SUPPLIED MATERIAL: Begin

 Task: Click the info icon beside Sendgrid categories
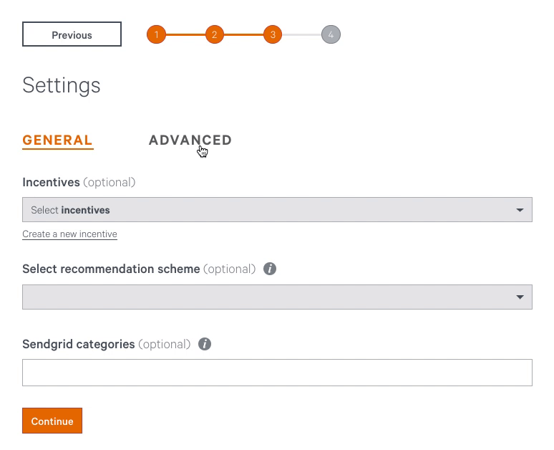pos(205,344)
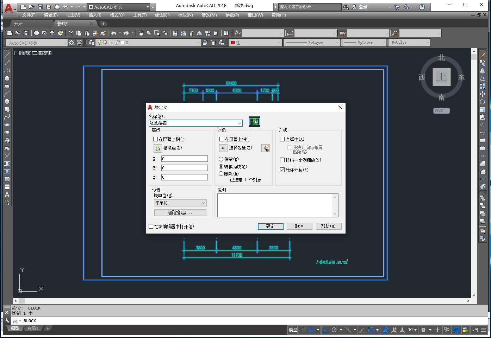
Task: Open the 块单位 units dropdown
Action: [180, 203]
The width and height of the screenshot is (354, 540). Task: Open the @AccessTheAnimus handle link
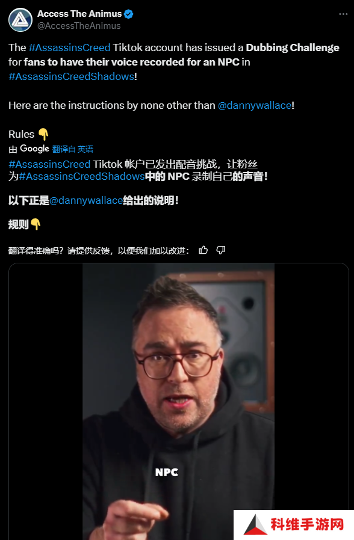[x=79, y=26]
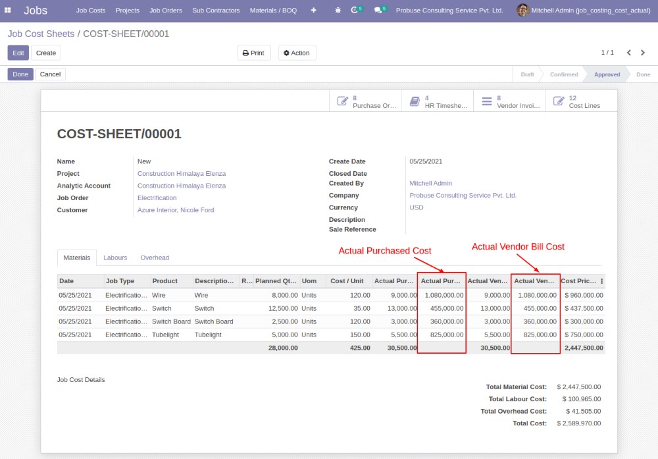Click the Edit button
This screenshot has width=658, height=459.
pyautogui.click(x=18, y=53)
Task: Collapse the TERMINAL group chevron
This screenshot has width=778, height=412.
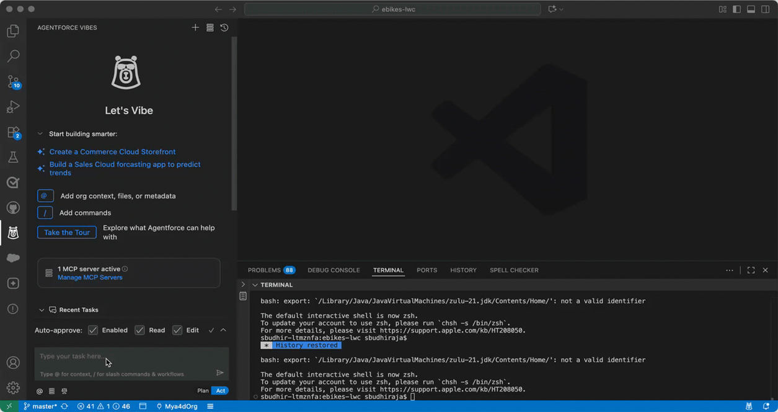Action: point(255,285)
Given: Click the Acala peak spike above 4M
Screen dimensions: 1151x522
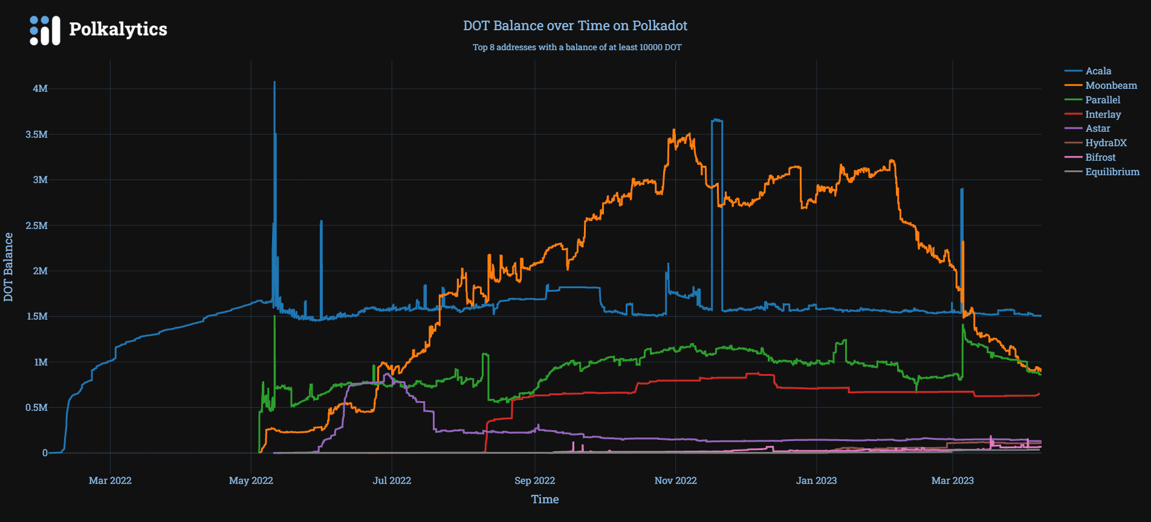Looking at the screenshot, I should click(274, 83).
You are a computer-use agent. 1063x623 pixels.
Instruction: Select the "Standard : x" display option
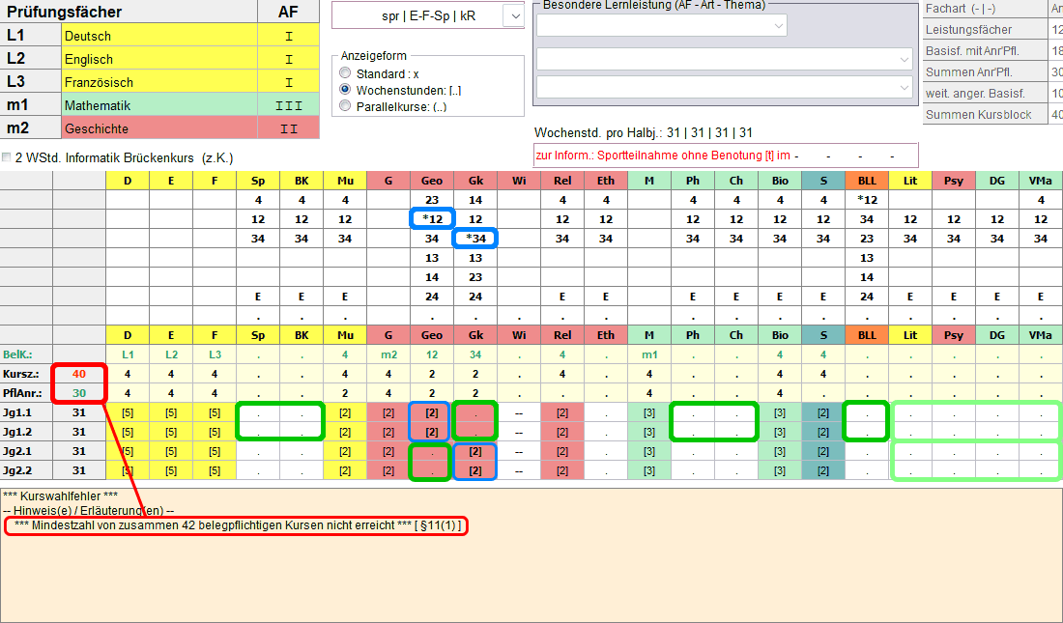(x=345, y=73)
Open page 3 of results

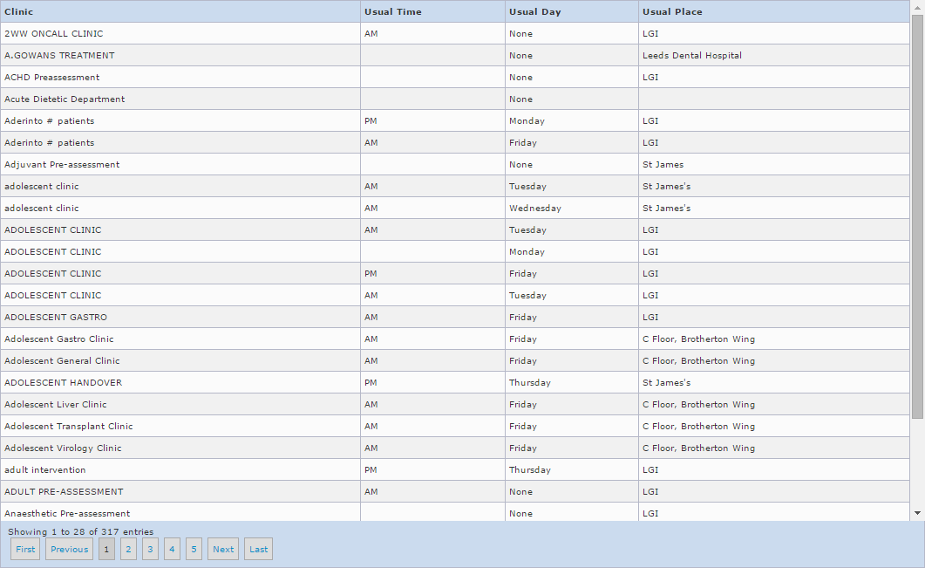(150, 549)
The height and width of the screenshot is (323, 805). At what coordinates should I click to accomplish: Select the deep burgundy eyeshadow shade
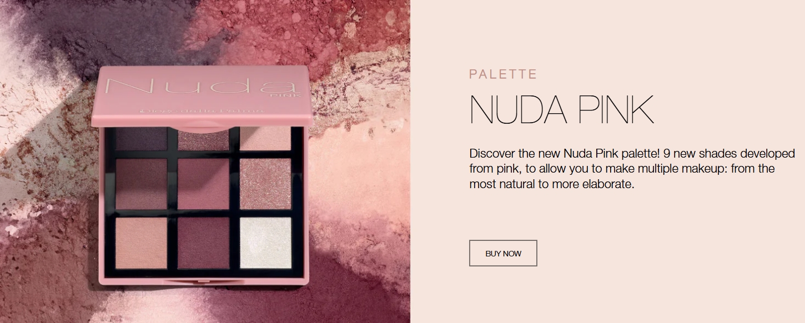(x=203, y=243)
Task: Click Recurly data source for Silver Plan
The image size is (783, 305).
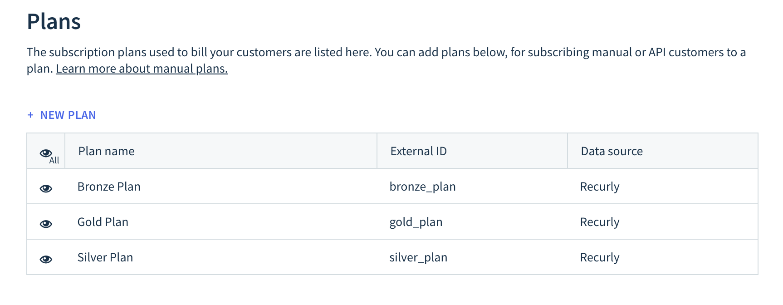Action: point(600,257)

SUPPLIED MATERIAL: End

PROBLEM TO WORK ON - Could you write out all the records exactly, without the pictures?

RESULT FOR THIS TASK -
 Task: Click the info icon beside Sendgrid categories
pos(205,344)
Task: Open the 块单位 units dropdown
Action: [180, 203]
The width and height of the screenshot is (354, 540). Task: Open the @AccessTheAnimus handle link
[x=79, y=26]
Click the Edit button
This screenshot has width=658, height=459.
pyautogui.click(x=18, y=53)
Task: Collapse the TERMINAL group chevron
This screenshot has width=778, height=412.
Action: point(255,285)
Given: Click the Acala peak spike above 4M
Screen dimensions: 1151x522
Looking at the screenshot, I should click(274, 83).
You are a computer-use agent. 1063x623 pixels.
Instruction: Select the "Standard : x" display option
(x=345, y=73)
Open page 3 of results

(150, 549)
The height and width of the screenshot is (323, 805). At what coordinates should I click to accomplish: Select the deep burgundy eyeshadow shade
(x=203, y=243)
Task: Click Recurly data source for Silver Plan
The image size is (783, 305).
Action: point(600,257)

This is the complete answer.